In the following exercises we will collect and explore some data from YouTube.

Before we start with this exercise, three short notes on working with the exercise files in this workshop:

  1. You can find the solutions for this exercise as well as all other exercises in the solutions folder in the repo/directory that contains the course materials. You can copy code from these exercise files by clicking on the small blue clipboard icon in the upper right corner of the code boxes.

  2. We would like to ask you to solve all R coding tasks by writing them into your own R script files. This ensures that all of your solutions are reproducible, and that you can (re-)use solutions from earlier exercises in later ones.

  3. All solutions ‘assume’ that the working directory is the root directory of the workshop materials (which should be a folder named youtube-workshop-gesis-2023 stored whereever you saved the materials on your local hard drive). This way, we can make use of files in other folders using relative paths. This means that you may have to change/set your working directory accordingly for your own exercise solution scripts.

Now let’s get to it…

Exercise 1

Before we can start collecting data through the YouTube API, you first need to set up your API authorization. In case you have not already done that, please do so now.
To set up your YouTube API authorization you need to use the function yt_oauth from the tuber package which requires the ID of your app as well as your app secret as arguments.

Note: While going through the following exercises you might want to monitor your API quota usage via the Google Cloud Platform dashboard for your app: Select IAM & Admin -> Quotas and look for YouTube Data Api v3 - Queries per day.

Exercise 2

How many views, subscribers, and videos does the Computerphile channel currently have?
To get channel statistics you can use the get_channel_stats function which requires the ID the channel (as a string) as its main argument. You can find the channel ID by inspecting the page source on the channel website and searching for the strings “channelId” or “externalId”, or by using the Commentpicker tool. In this particular case, however, the channel ID is also included in the link in the exercise text ;-)

Exercise 3

How many views, likes, and comments does the music video “Data Science” by Baba Brinkman have?
To answer this question you can use get_stats and need the ID of the video. The video IDs are the characters after the “v=” parameter in the video URL.

Exercise 4

Collect all comments (including replies) for the video on “The Census” by Last Week Tonight with John Oliver. As we want to use the comments for later exercises, please assign the results to an object called comments_lwt_census.
To get all comments including replies you need to use the function get_all_comments.

Exercise 5

If you check the comment count on the website of the video you will see that there are more comments than in the dataframe you just created. This is because get_all_comments from tuber only collects up to 5 replies per comment. How many of the comments you just collected were replies?
There is a variable called parentID in the dataframe which you can use to answer this question. It is missing (i.e., NA) for top-level comments (i.e., those that are not replies to other comments).

Exercise 6

As a final step, we want to save the comments we just collected so we can use them again in the exercises for the following sessions.
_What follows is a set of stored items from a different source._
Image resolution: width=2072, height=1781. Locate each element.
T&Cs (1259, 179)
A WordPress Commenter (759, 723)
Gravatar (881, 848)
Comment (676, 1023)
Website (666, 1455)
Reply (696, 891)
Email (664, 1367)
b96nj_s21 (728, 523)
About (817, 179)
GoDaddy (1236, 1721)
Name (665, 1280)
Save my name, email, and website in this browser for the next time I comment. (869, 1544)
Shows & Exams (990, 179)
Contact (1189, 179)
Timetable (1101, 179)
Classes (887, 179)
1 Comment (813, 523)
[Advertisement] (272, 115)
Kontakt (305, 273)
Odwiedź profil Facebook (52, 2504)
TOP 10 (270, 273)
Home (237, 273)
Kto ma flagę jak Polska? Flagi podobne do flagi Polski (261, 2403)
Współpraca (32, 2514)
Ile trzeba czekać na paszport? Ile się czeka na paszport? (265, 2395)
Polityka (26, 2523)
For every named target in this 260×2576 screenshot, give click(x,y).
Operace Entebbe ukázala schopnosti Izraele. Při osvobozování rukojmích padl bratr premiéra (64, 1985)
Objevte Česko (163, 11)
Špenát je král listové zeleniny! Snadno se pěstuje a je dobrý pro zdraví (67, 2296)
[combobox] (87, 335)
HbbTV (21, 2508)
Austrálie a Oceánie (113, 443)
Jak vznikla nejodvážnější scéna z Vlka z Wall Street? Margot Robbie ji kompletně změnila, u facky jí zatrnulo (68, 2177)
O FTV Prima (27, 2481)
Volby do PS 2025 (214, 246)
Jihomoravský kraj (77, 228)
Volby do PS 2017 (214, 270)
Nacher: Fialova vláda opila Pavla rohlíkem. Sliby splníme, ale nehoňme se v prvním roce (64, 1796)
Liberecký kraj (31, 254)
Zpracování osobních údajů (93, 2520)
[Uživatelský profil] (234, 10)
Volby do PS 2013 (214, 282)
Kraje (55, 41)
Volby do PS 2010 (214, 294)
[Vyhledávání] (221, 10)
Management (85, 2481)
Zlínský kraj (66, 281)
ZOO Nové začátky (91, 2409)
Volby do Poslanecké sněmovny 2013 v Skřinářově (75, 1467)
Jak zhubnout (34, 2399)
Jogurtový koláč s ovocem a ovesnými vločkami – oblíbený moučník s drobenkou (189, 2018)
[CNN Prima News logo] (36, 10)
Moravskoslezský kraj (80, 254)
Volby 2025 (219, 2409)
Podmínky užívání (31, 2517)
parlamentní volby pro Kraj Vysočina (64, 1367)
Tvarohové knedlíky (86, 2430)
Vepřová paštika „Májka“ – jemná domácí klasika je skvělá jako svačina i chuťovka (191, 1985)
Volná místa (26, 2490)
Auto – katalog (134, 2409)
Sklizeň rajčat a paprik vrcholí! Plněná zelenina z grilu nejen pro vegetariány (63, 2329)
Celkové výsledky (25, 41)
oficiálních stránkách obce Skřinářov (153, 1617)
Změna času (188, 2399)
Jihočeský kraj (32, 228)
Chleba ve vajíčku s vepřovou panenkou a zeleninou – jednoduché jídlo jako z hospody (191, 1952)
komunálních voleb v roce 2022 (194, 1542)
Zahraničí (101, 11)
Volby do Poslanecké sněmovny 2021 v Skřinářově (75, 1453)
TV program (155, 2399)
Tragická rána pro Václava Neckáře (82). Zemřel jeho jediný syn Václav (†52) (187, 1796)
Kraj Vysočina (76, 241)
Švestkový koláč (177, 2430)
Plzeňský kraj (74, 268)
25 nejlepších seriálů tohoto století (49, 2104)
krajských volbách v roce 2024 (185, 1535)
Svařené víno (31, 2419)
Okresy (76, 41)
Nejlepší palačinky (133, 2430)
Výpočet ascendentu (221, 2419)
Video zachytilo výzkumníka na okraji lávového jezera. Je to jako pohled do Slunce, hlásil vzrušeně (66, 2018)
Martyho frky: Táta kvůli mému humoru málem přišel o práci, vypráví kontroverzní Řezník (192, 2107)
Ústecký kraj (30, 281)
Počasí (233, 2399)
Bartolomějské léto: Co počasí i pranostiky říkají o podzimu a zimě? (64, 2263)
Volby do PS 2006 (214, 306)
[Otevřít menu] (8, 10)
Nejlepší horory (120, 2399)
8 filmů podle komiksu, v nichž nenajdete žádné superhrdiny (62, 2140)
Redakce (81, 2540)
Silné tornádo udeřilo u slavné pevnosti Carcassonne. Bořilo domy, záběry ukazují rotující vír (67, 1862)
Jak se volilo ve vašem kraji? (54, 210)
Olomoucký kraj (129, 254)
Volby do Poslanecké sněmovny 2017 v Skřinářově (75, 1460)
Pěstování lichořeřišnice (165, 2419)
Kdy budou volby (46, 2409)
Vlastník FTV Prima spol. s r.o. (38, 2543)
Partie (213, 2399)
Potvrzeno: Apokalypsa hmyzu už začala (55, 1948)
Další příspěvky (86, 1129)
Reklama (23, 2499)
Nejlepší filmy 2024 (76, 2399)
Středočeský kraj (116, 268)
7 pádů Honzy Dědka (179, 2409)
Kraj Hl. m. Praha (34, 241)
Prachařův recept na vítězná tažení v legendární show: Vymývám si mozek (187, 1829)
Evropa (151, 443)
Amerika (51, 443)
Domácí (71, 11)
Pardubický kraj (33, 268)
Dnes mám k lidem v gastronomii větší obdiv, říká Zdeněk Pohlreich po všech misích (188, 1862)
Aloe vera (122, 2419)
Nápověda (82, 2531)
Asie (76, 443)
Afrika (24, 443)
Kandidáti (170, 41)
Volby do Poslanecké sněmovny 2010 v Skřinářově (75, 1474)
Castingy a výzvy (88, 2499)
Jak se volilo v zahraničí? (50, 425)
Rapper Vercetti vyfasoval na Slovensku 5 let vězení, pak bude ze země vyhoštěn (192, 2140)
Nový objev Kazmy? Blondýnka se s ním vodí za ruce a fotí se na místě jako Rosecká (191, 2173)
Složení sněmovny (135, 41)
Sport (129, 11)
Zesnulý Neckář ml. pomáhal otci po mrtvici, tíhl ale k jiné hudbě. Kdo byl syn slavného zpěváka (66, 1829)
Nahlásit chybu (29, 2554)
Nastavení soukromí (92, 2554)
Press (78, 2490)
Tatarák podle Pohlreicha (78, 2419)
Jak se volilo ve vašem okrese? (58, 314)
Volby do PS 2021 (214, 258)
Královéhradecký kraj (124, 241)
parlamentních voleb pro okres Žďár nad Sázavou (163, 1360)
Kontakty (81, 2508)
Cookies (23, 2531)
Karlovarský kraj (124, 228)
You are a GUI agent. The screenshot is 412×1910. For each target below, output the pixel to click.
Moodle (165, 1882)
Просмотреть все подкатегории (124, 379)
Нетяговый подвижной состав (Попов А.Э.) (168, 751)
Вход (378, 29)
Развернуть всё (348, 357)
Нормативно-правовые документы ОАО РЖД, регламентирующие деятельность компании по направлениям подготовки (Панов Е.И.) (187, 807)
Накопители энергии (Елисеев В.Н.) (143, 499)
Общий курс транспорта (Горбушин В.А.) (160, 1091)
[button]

Please save the the comments as an .rds file named RawLWTComments file in a folder named data within the workshop materials directory.
To save an .rds file you can use the base R function saveRDS. If you have not done so before, you should create a data subfolder within the folder that contains the workshops materials. Again, the code in the solution assumes that your working directory is the workshop materials folder and stores the file in the data folder that you should have created.

Exercise 7 (Bonus)

If you are done with the other exercises or want to try out something else, you can collect all comments for the Last Week Tonight video on the US census again using the vosonSML package. If you do that, you can compare the data: How many comments were collected? Which variables do the two data sets contain? Etc.
Remember that you need an API key for the vosonSML package. If you have not done so, you can create one via the Google Cloud Platform (APIs & Services -> Credentials).